What is expected -
Omitting all images, set down every line below exactly as it appears.
=== Section Start ===
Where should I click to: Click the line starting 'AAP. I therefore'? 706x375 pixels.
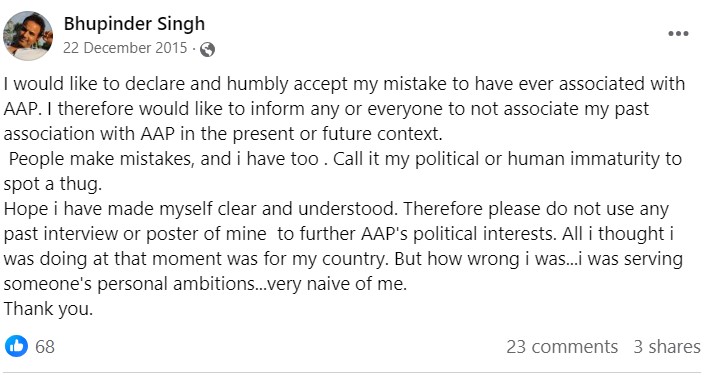326,109
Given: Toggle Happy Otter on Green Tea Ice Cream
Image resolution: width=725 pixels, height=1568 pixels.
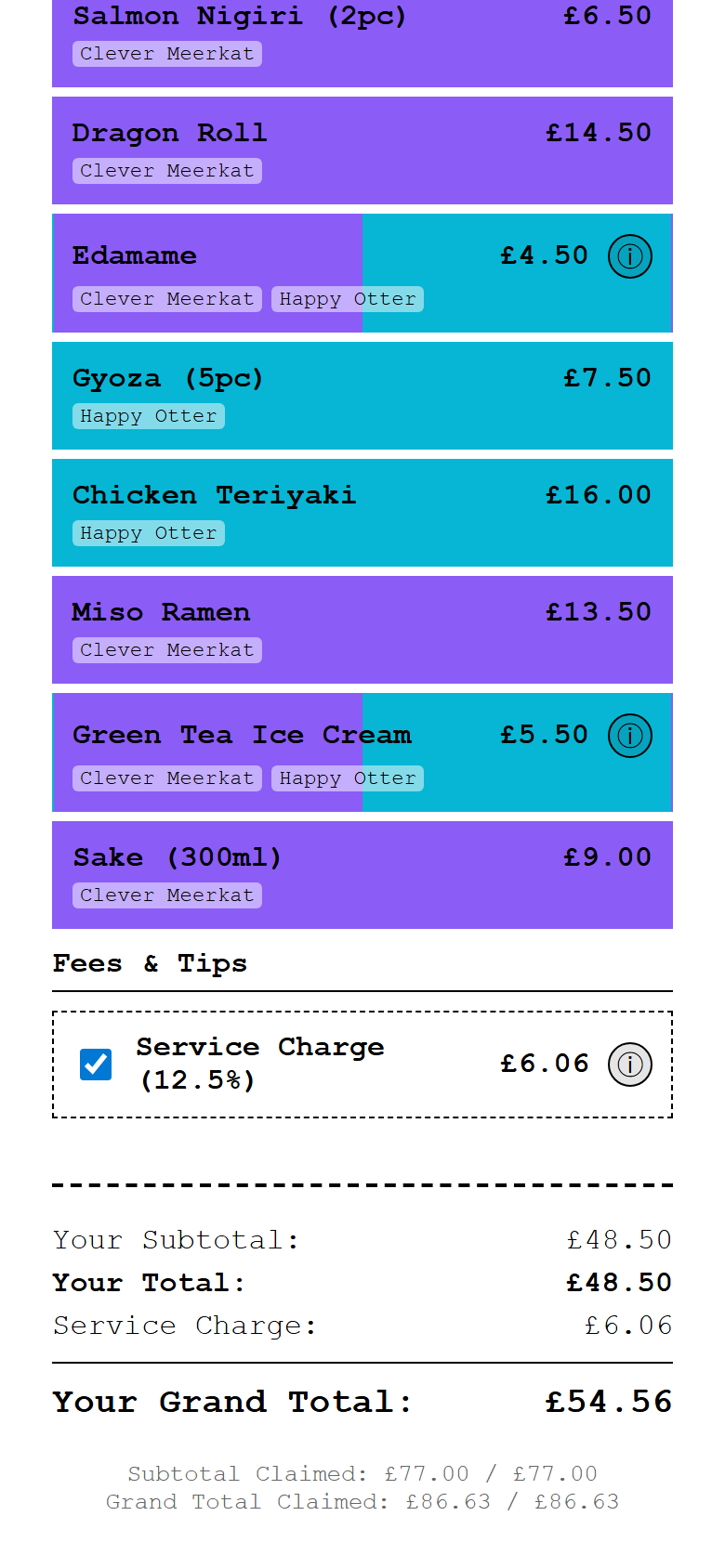Looking at the screenshot, I should pos(347,777).
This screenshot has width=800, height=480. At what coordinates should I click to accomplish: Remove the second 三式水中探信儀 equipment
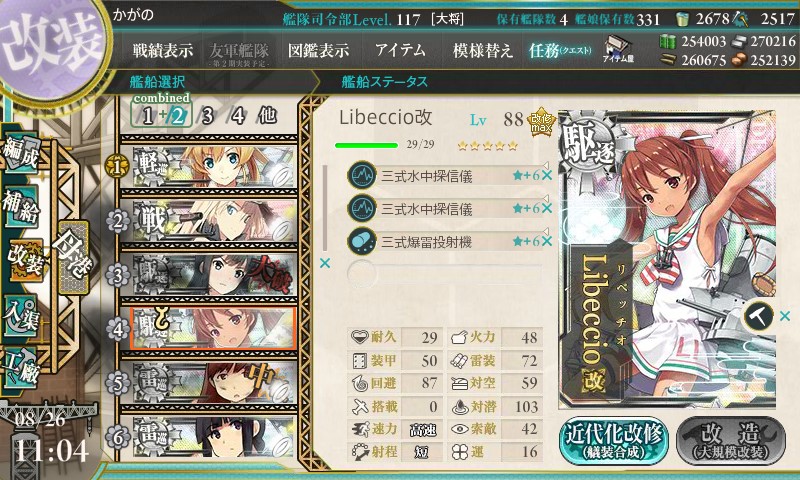click(546, 208)
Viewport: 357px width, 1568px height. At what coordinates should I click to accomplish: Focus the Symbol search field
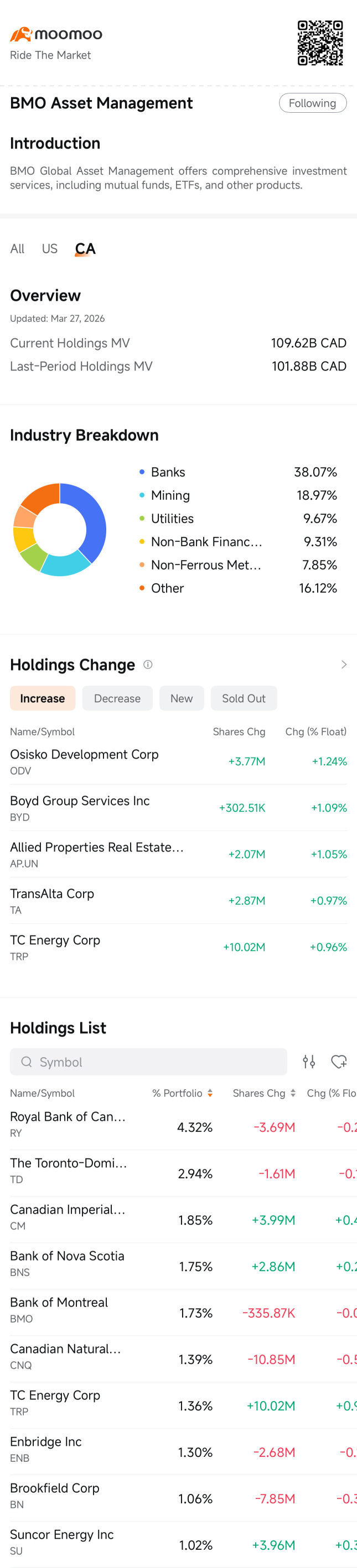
=== Section End ===
Task output -
Where should I click to: Click the line starting 'AAP. I therefore'? 706x375 pixels.
326,109
Given: Toggle Happy Otter on Green Tea Ice Cream
Image resolution: width=725 pixels, height=1568 pixels.
Looking at the screenshot, I should pos(347,777).
This screenshot has width=800, height=480. At what coordinates should I click to accomplish: Remove the second 三式水中探信儀 equipment
click(546, 208)
Viewport: 357px width, 1568px height. At what coordinates should I click to accomplish: Focus the Symbol search field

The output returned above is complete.